(ENTRIES SUPPLIED begins)

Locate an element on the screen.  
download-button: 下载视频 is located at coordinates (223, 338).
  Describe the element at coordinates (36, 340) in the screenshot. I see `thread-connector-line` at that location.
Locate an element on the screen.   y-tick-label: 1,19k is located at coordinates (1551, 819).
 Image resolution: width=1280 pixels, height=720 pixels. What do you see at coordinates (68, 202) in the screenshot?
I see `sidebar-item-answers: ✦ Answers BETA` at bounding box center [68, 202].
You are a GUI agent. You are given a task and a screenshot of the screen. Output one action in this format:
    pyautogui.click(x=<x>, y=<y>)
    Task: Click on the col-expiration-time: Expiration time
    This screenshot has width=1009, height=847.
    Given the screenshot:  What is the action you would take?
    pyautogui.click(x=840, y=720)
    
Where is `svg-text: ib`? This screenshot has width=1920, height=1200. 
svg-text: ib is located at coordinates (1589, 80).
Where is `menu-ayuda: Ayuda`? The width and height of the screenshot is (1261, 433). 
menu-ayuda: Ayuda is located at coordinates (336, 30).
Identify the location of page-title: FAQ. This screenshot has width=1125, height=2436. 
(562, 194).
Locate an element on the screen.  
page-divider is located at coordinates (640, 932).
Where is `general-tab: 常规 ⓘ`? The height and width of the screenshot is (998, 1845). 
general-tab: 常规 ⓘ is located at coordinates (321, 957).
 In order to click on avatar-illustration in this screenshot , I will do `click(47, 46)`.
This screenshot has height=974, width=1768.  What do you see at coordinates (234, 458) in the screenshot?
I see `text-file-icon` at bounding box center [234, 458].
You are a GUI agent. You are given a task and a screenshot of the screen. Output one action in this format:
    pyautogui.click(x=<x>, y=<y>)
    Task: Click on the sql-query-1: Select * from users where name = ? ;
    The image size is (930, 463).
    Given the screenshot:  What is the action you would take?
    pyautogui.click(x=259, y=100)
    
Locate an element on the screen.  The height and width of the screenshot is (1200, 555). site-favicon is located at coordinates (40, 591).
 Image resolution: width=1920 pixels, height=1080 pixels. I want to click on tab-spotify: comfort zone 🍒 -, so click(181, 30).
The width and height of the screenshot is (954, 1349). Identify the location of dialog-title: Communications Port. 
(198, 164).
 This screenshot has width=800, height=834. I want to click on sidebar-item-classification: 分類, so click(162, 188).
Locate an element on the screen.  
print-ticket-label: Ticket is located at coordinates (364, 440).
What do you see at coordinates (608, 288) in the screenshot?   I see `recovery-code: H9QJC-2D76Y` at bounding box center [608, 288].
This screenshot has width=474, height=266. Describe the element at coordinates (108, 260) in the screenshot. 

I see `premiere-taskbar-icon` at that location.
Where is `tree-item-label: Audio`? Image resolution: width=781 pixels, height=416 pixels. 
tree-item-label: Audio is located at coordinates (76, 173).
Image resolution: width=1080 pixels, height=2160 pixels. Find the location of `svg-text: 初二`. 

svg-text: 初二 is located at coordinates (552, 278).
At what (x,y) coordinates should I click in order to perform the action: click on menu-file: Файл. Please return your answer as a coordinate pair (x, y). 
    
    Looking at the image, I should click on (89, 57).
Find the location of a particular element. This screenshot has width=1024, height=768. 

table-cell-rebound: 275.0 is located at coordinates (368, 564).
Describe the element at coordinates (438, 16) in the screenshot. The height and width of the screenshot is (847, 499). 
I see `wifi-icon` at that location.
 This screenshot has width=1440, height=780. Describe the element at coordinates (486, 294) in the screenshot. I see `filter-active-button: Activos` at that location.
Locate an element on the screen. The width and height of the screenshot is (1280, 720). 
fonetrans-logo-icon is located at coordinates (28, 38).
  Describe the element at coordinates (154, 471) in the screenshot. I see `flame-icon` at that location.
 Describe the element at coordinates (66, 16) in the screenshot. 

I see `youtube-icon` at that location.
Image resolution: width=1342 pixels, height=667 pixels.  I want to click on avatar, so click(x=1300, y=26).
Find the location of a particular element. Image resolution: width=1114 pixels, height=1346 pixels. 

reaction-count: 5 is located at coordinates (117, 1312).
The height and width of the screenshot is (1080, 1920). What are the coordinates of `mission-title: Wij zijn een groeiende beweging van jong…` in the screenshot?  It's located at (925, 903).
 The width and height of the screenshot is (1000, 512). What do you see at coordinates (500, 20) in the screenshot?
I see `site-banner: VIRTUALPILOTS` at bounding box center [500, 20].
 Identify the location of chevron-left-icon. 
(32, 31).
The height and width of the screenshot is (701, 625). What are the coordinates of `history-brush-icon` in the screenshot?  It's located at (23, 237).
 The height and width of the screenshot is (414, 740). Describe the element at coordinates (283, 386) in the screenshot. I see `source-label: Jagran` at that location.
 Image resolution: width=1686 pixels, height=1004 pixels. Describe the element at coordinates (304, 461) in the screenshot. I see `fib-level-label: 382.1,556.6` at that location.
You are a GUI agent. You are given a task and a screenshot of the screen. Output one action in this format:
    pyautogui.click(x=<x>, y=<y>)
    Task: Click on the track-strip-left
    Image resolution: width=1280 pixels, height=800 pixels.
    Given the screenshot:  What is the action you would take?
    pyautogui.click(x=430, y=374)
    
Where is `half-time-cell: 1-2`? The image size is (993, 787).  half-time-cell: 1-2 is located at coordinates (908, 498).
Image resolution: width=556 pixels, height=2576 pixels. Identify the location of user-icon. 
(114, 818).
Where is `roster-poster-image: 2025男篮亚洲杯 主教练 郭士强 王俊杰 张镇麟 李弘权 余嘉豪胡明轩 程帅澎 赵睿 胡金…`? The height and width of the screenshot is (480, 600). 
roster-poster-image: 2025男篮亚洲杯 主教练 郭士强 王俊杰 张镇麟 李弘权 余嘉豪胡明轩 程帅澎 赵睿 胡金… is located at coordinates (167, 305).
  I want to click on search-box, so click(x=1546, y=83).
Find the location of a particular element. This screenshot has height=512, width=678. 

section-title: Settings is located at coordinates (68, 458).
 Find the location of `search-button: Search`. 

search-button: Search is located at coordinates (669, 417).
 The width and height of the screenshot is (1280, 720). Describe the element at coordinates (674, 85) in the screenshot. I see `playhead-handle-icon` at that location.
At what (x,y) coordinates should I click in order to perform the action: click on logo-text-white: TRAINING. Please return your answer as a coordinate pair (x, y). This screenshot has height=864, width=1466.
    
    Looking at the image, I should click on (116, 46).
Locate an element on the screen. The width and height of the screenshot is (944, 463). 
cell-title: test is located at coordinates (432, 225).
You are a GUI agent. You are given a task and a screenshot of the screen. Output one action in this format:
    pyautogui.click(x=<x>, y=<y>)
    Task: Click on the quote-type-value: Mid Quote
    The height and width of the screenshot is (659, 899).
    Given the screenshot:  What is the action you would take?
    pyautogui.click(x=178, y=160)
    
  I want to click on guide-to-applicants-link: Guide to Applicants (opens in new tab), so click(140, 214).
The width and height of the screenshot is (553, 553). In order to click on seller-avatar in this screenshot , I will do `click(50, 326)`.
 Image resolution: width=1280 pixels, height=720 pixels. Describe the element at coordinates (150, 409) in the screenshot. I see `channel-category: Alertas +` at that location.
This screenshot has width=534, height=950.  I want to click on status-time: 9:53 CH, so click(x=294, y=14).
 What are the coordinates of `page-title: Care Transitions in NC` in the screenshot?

(ENTRIES SUPPLIED ends)

- [PROBLEM DETAILS] Identify every line in the listing above that contains the string "poster", and copy each of those lines in full. Case counts.

- [EXPECTED ANSWER]
Where is `roster-poster-image: 2025男篮亚洲杯 主教练 郭士强 王俊杰 张镇麟 李弘权 余嘉豪胡明轩 程帅澎 赵睿 胡金…`? The height and width of the screenshot is (480, 600). 
roster-poster-image: 2025男篮亚洲杯 主教练 郭士强 王俊杰 张镇麟 李弘权 余嘉豪胡明轩 程帅澎 赵睿 胡金… is located at coordinates (167, 305).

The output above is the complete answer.